# Graphtec ce5000-40 cutter



## Bravo13 (Nov 8, 2007)

I've got this cutter and can't get it to cut properly. I have been through the set up, the manual, etc. 

I am using PS/Illy CS3. After printing, I put the sheet on the carrier sheet that came with the cutter. I line up the registration marks as instructed. It will find the first one, but when it looks for the second one, it seems as though it is trying to go 11 feet instead of 11 inches. I have checked the settings in the software and it is all set to inches. 

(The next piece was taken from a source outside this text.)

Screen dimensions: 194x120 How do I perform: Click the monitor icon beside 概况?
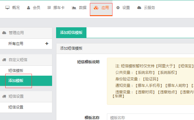(7, 8)
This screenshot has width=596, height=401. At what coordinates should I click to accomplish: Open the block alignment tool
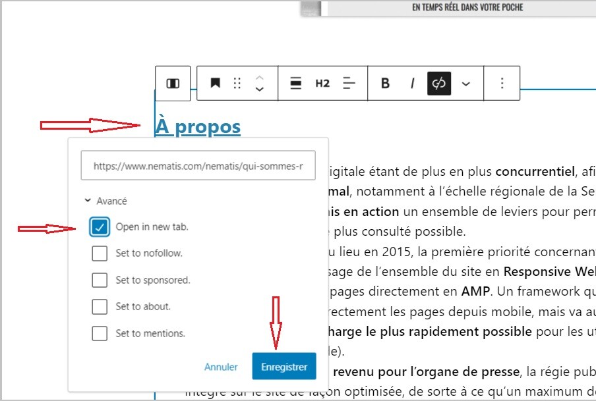click(x=296, y=84)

I am using the plug in for Illy, and the cutting master 2 software. Any ideas of what I'm missing? This thing is really frustrating and my go through a window if I don't figure it out soon.


----------



## DTFuqua (Jun 26, 2008)

How close to the edges of the paper are the registration marks? The registration marks haveto be completly inside the area bounded by the pinch rollers and not under the pinch rollers when the paper gets rolled back under the machine where the rollers are. Also, the image to be cut hast to be clear of the intersecting lines created by the registration marks. I haven't used the contour cut feature because of this. It means the image is so small after you give up the area for clearing the pinch rollers qand even more to cleat the area that interesects the registration marks. Good luck.
Terry


----------



## Bravo13 (Nov 8, 2007)

Wow. A year later. I had forgotten about this thread. I did solve most of my issues. I use Magicut 5.5 for darks, I can make the registration marks very close to the edge of the paper by using the sticky holder they sent, which doesn't last very long. 

I improvised using magic mask. I put the Magicut paper on the magic mask, then used a couple strips of plain white paper, one on each side, to make the cutter believe the paper was wider than it is. 

Many more issues with this cutter, but slower and surely figuring it out. I am just now starting to use it more and more with putting vinyl on hoodies and some jerseys. 

Anyways, you can try cheating the size of the paper and your image can then be bigger. Good luck and thanks for the response.


----------



## DTFuqua (Jun 26, 2008)

sorry. saw there weren't any answer but didn't read the date


----------